DANS L'ARTICLE PREMIER DE LEUR RÈGLEMENT INTÉRIEUR, les associés de la Ferme du Castérieu se sont fixés comme objectif la recherche d'un bon compromis entre qualité de travail, qualité de vie et efficacité économique. « C'est ce qui a guidé toute l'évolution du Gaec. Mais il nous a fallu du temps pour y parvenir ! », relève Alain Gibaud, l'un des fondateurs. Son père est venu de Vendée pour s'installer dans les Hautes-Pyrénées. En 1958, il trouve près de Tarbes, une exploitation de 25 ha qu'il loue. En 1980, lorsque deux de ses fils, Alain et Thierry, décident de s'installer à leur tour, la surface atteint 50 ha mais la situation économique n'est pas brillante. « Le technicien de la chambre d'agriculture nous a suggéré de nous diversifier dans le tabac ou les canards gras. Nous avons préféré tout miser sur le lait. »

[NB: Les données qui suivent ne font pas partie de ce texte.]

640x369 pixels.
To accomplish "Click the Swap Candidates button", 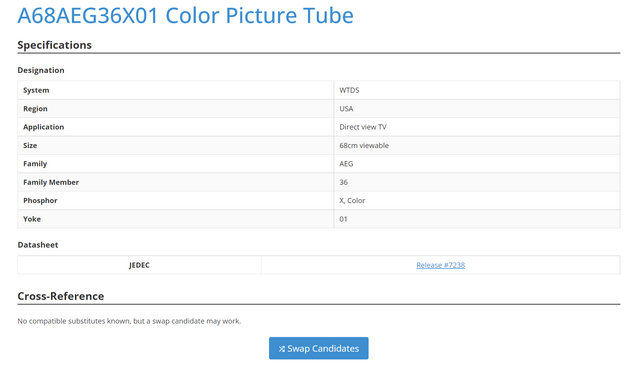I will (x=318, y=348).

« NOUS AVIONS ENVIE DE CONSTRUIRE QUELQUE CHOSE »
Les bâtiments se trouvaient alors dans le village. « Nous avons d'abord construit une stabulation à l'extérieur, sur une parcelle de 5 000 m2 que nous avons pu acheter. Il a fallu créer un chemin, y amener l'eau et l'électricité. » En 1983, à l'arrivée des quotas, Alain et Thierry obtiennent une référence de 450 000 l, qui passe rapidement à 650 000 l avec l'installation de leur frère Pascal. En 1987, grâce à cette augmentation des volumes, l'exploitation réussit enfin à équilibrer ses comptes.

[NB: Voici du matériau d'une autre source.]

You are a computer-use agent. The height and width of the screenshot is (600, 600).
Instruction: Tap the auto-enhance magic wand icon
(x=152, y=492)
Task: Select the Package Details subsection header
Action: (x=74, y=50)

« Un voisin arrêtait la vente de lait cru. Pour améliorer notre rémunération, nous avons racheté son équipement et développé la clientèle », souligne Alain.
En 1989, les parents prennent leur retraite. La rentabilité du lait cru n'est pas évidente. Pour continuer, il faut investir dans la mise aux normes. Les trois frères optent pour poursuivre la vente directe, mais en transformant le lait en fromages. Ils élargissent le groupe avec Steve Daly, puis avec Gérard Pointecouteau en 1991. Après une période d'essai de six mois, ces nouveaux venus prennent des parts dans le Gaec.
À cinq, le groupe trouve le bon équilibre. « Nous avions tous la trentaine et des enfants. Nous voulions nous poser, construire quelque chose », raconte Steve, un Irlandais qui a voyagé jusqu'en Nouvelle-Zélande et en Arabie Saoudite pour s'occuper de laitières. « Il y avait une ouverture d'esprit, c'était stimulant », relève Gérard, un fils d'agriculteur qui n'avait pas pu s'installer sur une exploitation familiale trop petite. Les associés choisissent de produire de la tomme des Pyrénées au lait cru, avec une croûte naturelle pour se démarquer de la tomme industrielle. La production démarre bien, mais les marchés de proximité sont rapidement saturés. « Pour augmenter les ventes sans brader nos fromages, il a fallu chercher des débouchés hors du département auprès de grossistes », raconte Gérard. En utilisant des moules de plusieurs régions, le Gaec diversifie le format de ses tommes. Il élargit ainsi sa gamme, tout en gardant le même process de fabrication.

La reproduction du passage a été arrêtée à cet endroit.